An increased risk of RA has been described in smokers, but only in ACPA-positive RA patients. The frequency of ACPA in serum of heavy smokers is not known.

Objectives

Analyze the serum frequency and levels of ACPA on heavy smoker subjects, with and without chronic obstructive pulmonary disease (COPD), and compare them with a healthy control group.

Methods

Serum samples of 110 heavy smokers (39% women, 56.9±10 years) were obtained.

Subjects were selected from a Pneumology Service database and from hospital workers. They were compared with 209 healthy controls who had never smoked (51% women, 41.8±12 years). Both groups were tested for two different antibodies against citrullinated proteins, a commercial anti-CCP2 test and a home-made chimeric fibrin/filaggrin citrullinated synthetic peptide (anti-CFFCP).

Their frequency and levels were compared between groups.

Results

Of the 110 heavy smokers, 54 had COPD and 56 were healthy smokers. None had RA. Mean packs-year were 44.3±36 (53±28 in COPD disease and 36±16 in healthy smokers, p<0.01).

Percentage of positive results and mean serum levels of ACPA in all the study groups are shown in Table 1.

Table 1. Frequency of positive autoantibodies and mean serum levels of antibodies in the study groups.

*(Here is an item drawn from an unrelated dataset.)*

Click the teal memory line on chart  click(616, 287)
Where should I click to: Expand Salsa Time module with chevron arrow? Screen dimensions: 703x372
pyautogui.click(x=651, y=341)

The prevalence of positive anti-CFFCP was higher in the heavy smoker group than in non-smokers, although the difference was not significant. The highest prevalence of positive anti-CFFCP was seen in patients with COPD (7.4%); the difference was at the limit of statistical significance compared with the control group (2.4%) (OR:3.26 95% CI:0.85-12.6 p=0.07). Heavy smokers with COPD had significantly higher levels of both autoantibodies than non-smokers and smokers without COPD.

Conclusion

The prevalence of ACPA in heavy smokers without RA is low, but seems to be higher in heavy smokers with COPD. Larger studies are necessary to confirm these findings and determine the relationship between ACPA and lung disease.